Luchae and Christopher Williams are excited to announce that they will be adding one more little Williams to their brood. That’s right! We’re pregnant! (Well, I’m pregnant. If there was an option for us to take turns, I would definitely say that this should be Christopher’s round. But alas, I’m the oven and he is the chef. So….. oh kay… now that this awkward little monologue is over…)
To answer the series of questions that usually follows an announcement of this nature, when you have a bunch of kids already: Yes, we are serious! No, our baby is not a mistake. Yes, we are well aware that being pregnant usually results in the need to feed and clothe a whole other person. And no, we are not overwhelmed. Well, not anymore, atleast. #realtalk
Now, I had written out a whole other birth announcement post. This other post was way more chiller, and in it I explained the series of events that ultimately led to me taking a pee stick test. But, when I told a few people about our HAPPY news, we were met with a bunch of really negative responses that literally shattered my soul.
People said things to us like: “Oh my gosh don’t you guys use protection?” and “You’ve got to be kidding me!” and “Couldn’t you wait another year?!” and “Don’t you have enough children?” and “You know that self control is a fruit of the spirit” and my favorite, “What is wrong with you guys?!”
Those very real, very painful comments made me realize that I shan’t be sharing the detailed birth announcement post because I don’t owe anyone an explanation. And I most certainly don’t need to explain myself to someone who clearly has a different set of ideals and beliefs that I do. Especially the ones who don’t pay for my kids nappies. (So that’s, like, everyone.)
The truth is this, you guys, if Chris and I came into our marriage, sans any other kids, then there would be a lot more celebration and excitement for our baby number three. But, because we have a very real Seth and a very real Kyle (our stepkids), we are now suddenly grouped together with those mass breeding cult families who literally do nothing but procreate. (You get that we’ve only had two babies together, right?
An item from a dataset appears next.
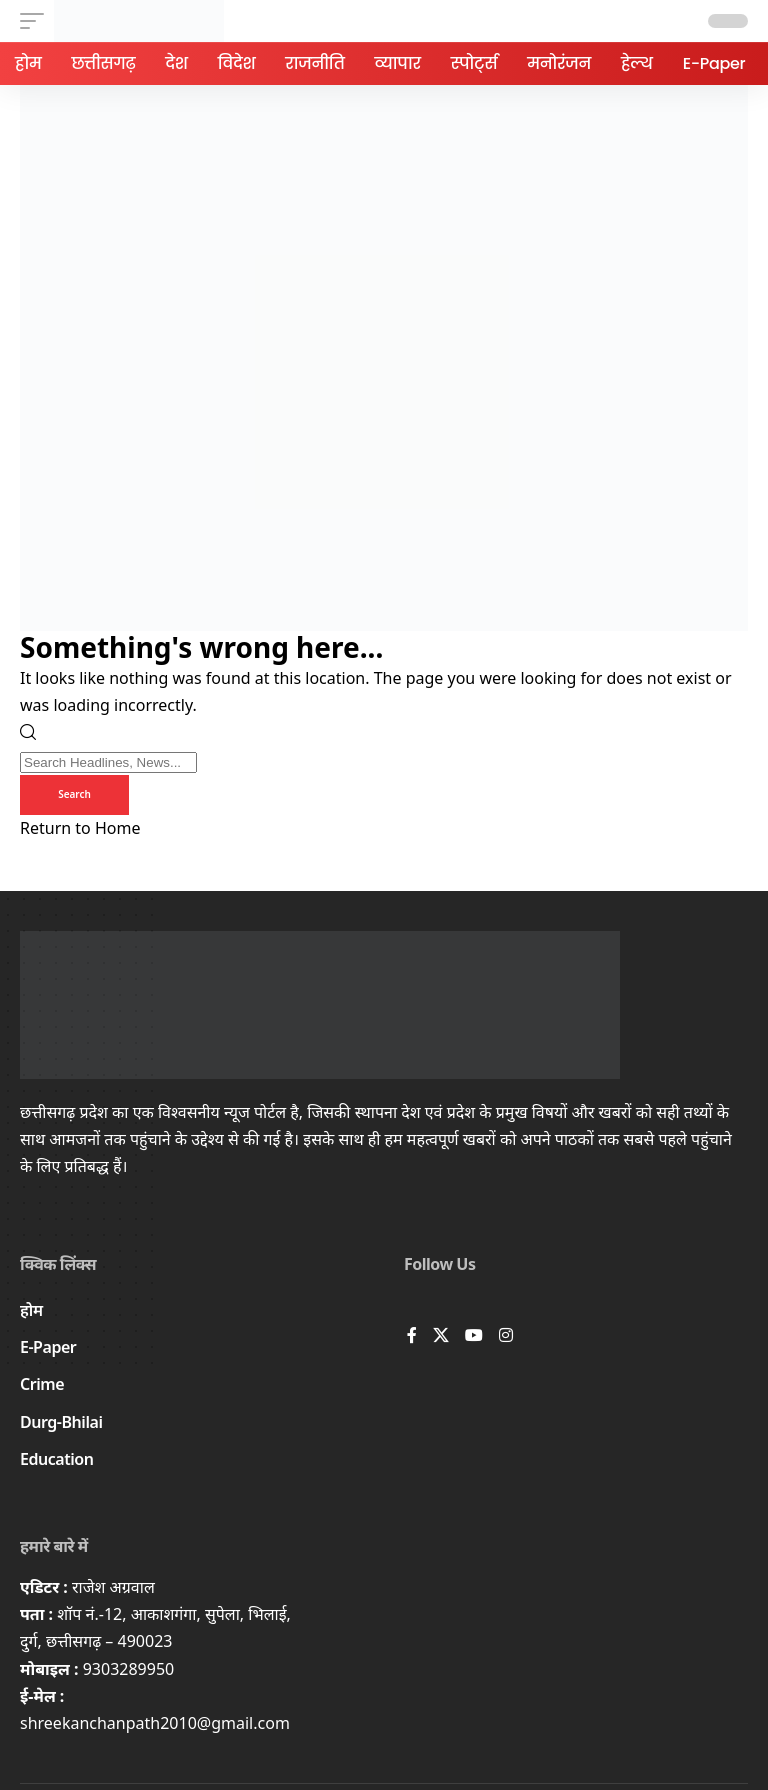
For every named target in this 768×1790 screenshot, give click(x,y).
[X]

We don’t “pop them out all the time”.)
And anyways… who cares?! Well, everyone does, apparently, because in this day and age, you’re only allowed to have a certain amount of children in order to be deemed socially acceptable. I mean, I can’t tell you who made up this rule because my grandparents had seven children and I don’t think they were stoned to death by the town folk.
We get it, five kids feels like A LOT but we’ve managed thus far, by the grace of God. He has sustained us through each uphill and every challenge and I’m 100% confident that He will do it again. He is faithful you guys.
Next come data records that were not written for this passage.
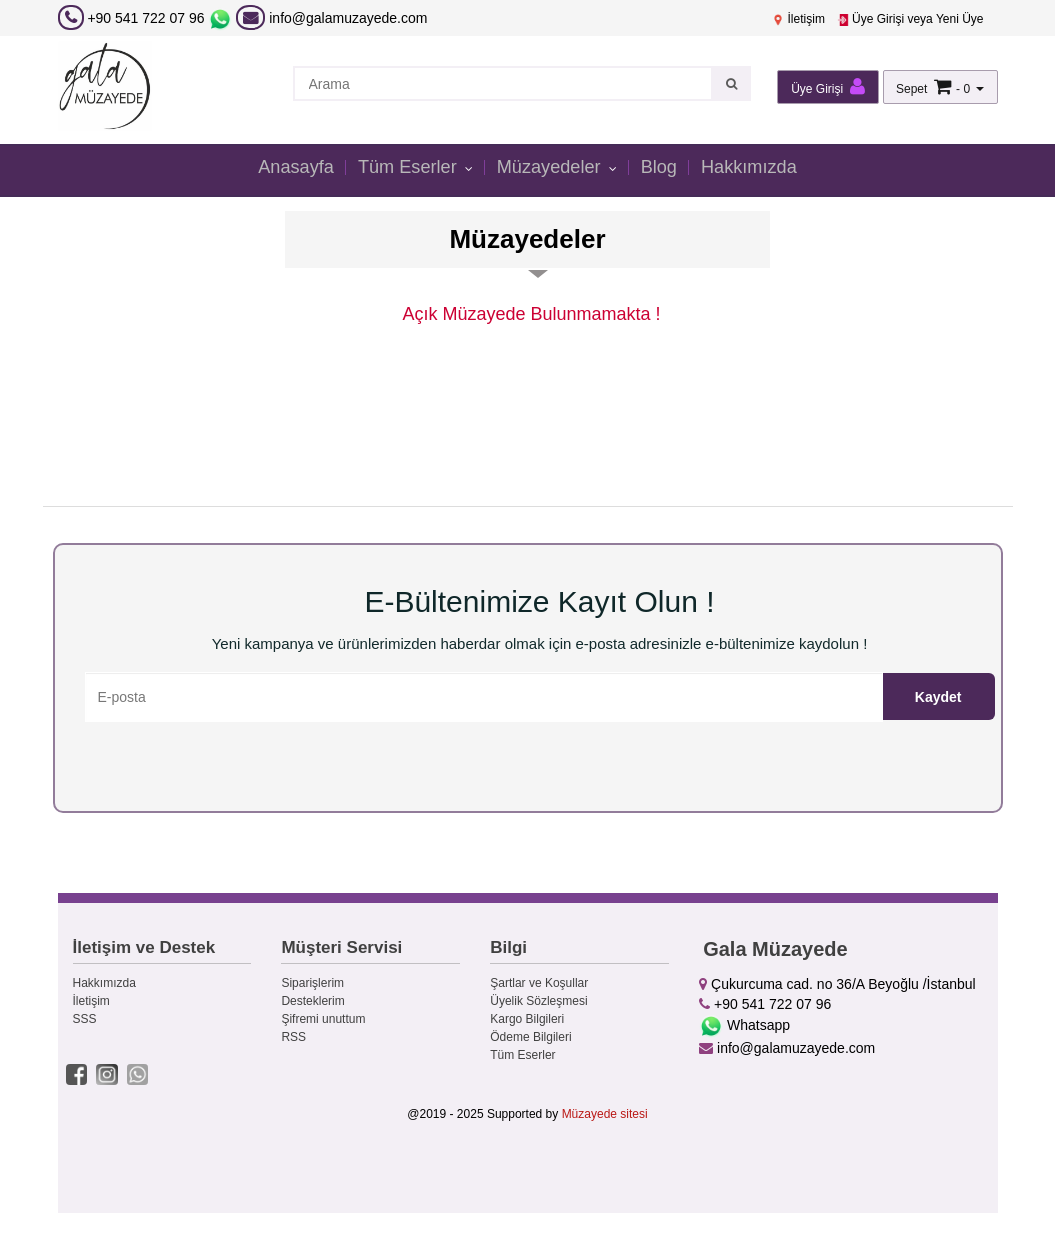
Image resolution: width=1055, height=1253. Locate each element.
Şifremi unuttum (323, 1019)
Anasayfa (287, 168)
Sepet (911, 89)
Also, have you seen our other children? There’s another one of those beauties a-cookin’ in my belly as I type this! Eeeeek! So yes, we are happy and excited and feeling all those “aack, we’re having a baby!” feelings and it would be GREAT if you could celebrate with us! In fact we need you to celebrate with us. Will you, please?
Obviously more updates to follow but for now, just this one little public service announcement:
We’re having a baby! AAAAAAAAAAAACK!